COURT EXERCICE A: D'après l'extrait choisi, de quelle compagnie M. de Brüe fut-il directeur général de 1697 à 1720 ?

:: EXTRAIT CHOISI

Survie

De la colonisation à la néocolonisation, trois siècles de domination économique

(mis en ligne le 1er juin 2009) - Odile Tobner

Depuis le début de la colonisation, il y a eu association étroite entre la haute administration française et l’oligarchie financière. C’est plus que jamais ce schéma qui gouverne la politique de la France.

Le commerce avec l’Afrique a été parfaitement défini en 1728 dans la Relation de l’Afrique occidentale du père Labat, rédigée à partir des Mémoires de M. de Brüe, directeur général de la Compagnie du Sénégal de 1697 à 1720. Chargé de gérer les comptoirs commerciaux de traite d’esclaves et de marchandises, ce dernier recommande une colonisation territoriale pour exploiter « les richesses immenses qui sont renfermées dans ce pays et qui demeurent presque inutiles dans les mains de ses habitants ».
Il pose le programme de l’impérialisme économique, recommandant de ne pas transformer sur place les matières premières, mais au contraire d’introduire des objets fabriqués, qui deviendront indispensables et feront passer à la compagnie tout le bénéfice du travail des habitants.

::::
:: ENREGISTREMENTS FOURNIS

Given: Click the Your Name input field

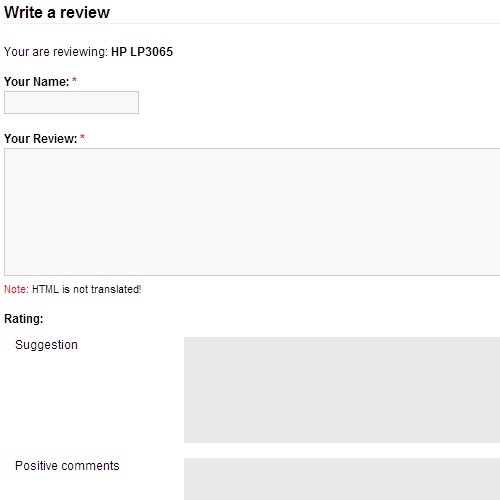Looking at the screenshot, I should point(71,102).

::::
:: ENREGISTREMENTS FOURNIS

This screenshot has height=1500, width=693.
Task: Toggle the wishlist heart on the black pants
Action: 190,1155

::::
:: ENREGISTREMENTS FOURNIS

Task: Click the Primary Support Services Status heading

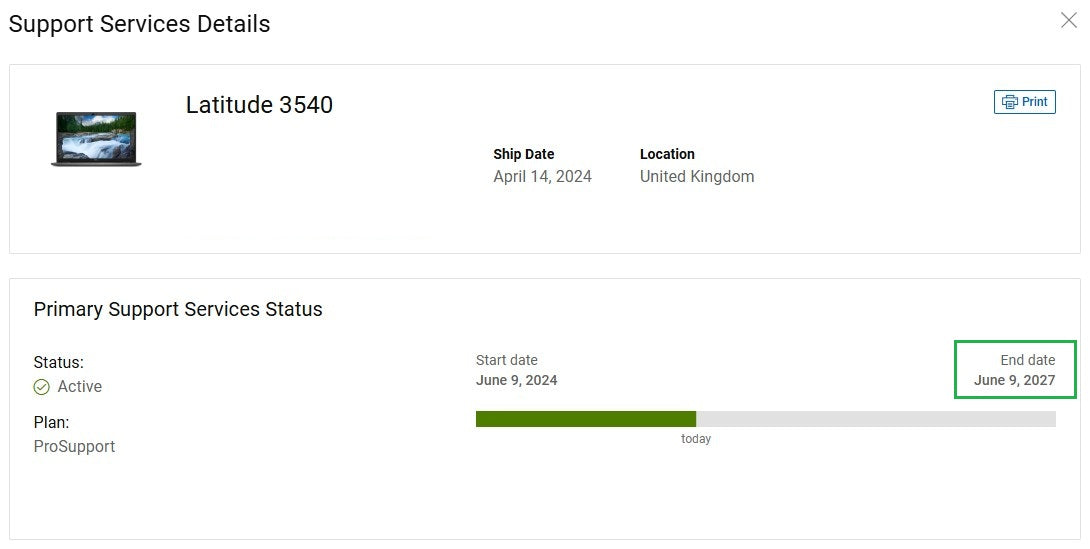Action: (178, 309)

::::

COURT EXERCICE B: Repérez dans les enregistrements chaque ligne contenant le mot « Task » et recopiez-la.

CORRIGÉ DÉTAILLÉ A: De la Compagnie du Sénégal.

CORRIGÉ DÉTAILLÉ B:
Task: Toggle the wishlist heart on the black pants
Task: Click the Primary Support Services Status heading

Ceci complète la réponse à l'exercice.